We’ve been encouraged to modify the board, but honestly, I love it the way it is. I’ve come back to it a couple times since I created and turned it in, and each time it has served as an important reminder of what I am capable of and a nudge of motivation to keep me going.
“Sometimes getting the wind knocked out of you is the only way to remind your lungs how much they like the taste of air.”—Sarah Kay
I’ve learned a lot this semester, and I’m looking forward to continuing my journey to becoming Dr. Waneta Hebert. There was much that was refresher to me, like the project that took us through the instructional design process, and there was much that was new, like the Four O’Clock Faculty book club (mentioned in my post here). I have not yet followed through on my own goal to host a jam session for professional development, and I lay the blame solely on the veritable crapstorm that has been this year of pandemic “hybrid” teaching.
I can’t help but cringe at the irony that the same reasons this year is a terrible one to try a new professional development style are the same reasons that a new professional development style is needed. I’ve spent much of this semester frustrated that I haven’t been able to apply what I’ve been learning as much as I would under normal circumstances.

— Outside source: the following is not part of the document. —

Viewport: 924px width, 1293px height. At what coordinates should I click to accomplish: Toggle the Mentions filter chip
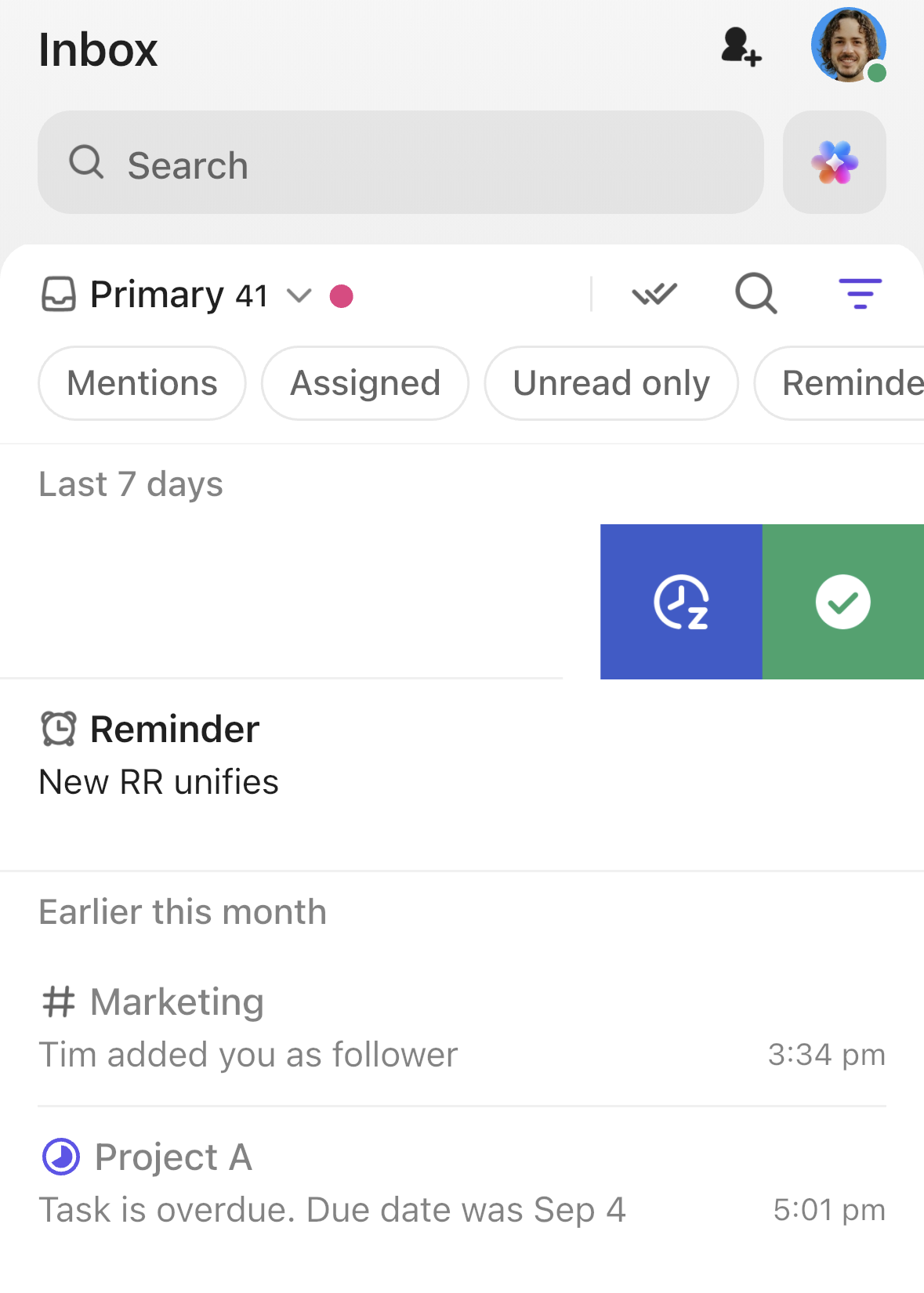tap(141, 383)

I have a better understanding of why this year has been so difficult for all the learning I’ve done, even if it doesn’t feel like I’ve made the year any easier. I highlighted whole sections of the textbook Introduction to Systemic Instructional Design for Traditional, Online, and Blended Environments that talk about the necessary qualities for both learners and instructors of online learning, qualities that most eighth graders do not have and qualities that not all teachers have. I don’t mean this in a derogatory way; it’s simply a fact. When we signed up to be teachers, we didn’t sign up for all that this year would bring. Even with my background and education in online learning, I have not been as effective as a teacher this year. Middle school students barely know how to be students; they can’t blow their noses without explicit permission, so of course they don’t all know how to be effective online students. And honestly, there’s only so much we can teach; many of the qualities that make a learner effective online are internal. We’re all doing the best we can, we’re learning lesson after lesson from the experience, and we’ll be better for it in the end.

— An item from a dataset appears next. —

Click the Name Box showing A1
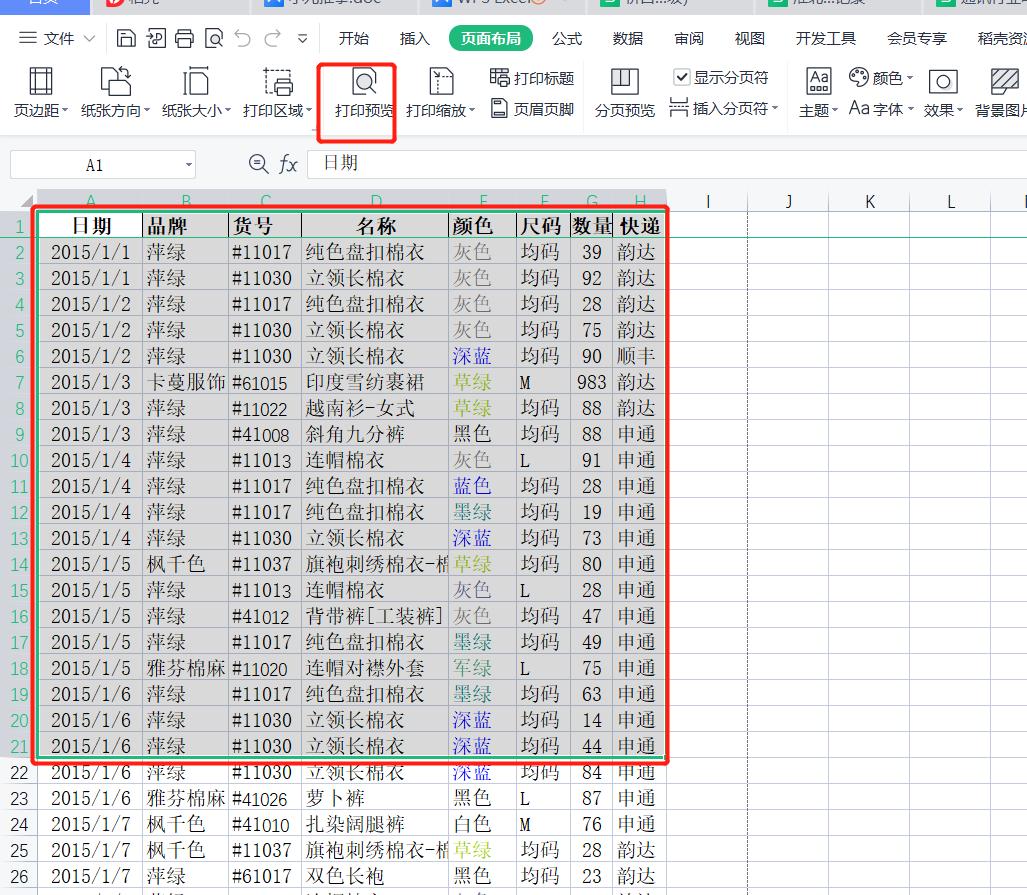Screen dimensions: 1027x895 (x=95, y=164)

“If you get tired, learn to rest, not to quit.”—Banksy
This reflection wraps up the semester for me, and I am certainly looking forward to next semester. But before that, it is time to rest. It is time to bake Christmas cookies. It is time to read trashy novels about vampires. It is time to take my Sims on a snowboarding vacation, the only kind of vacation that is currently safe. By the time next semester starts, I’ll be recharged and ready to open up my brain once again, one step closer to being Dr. Hebert.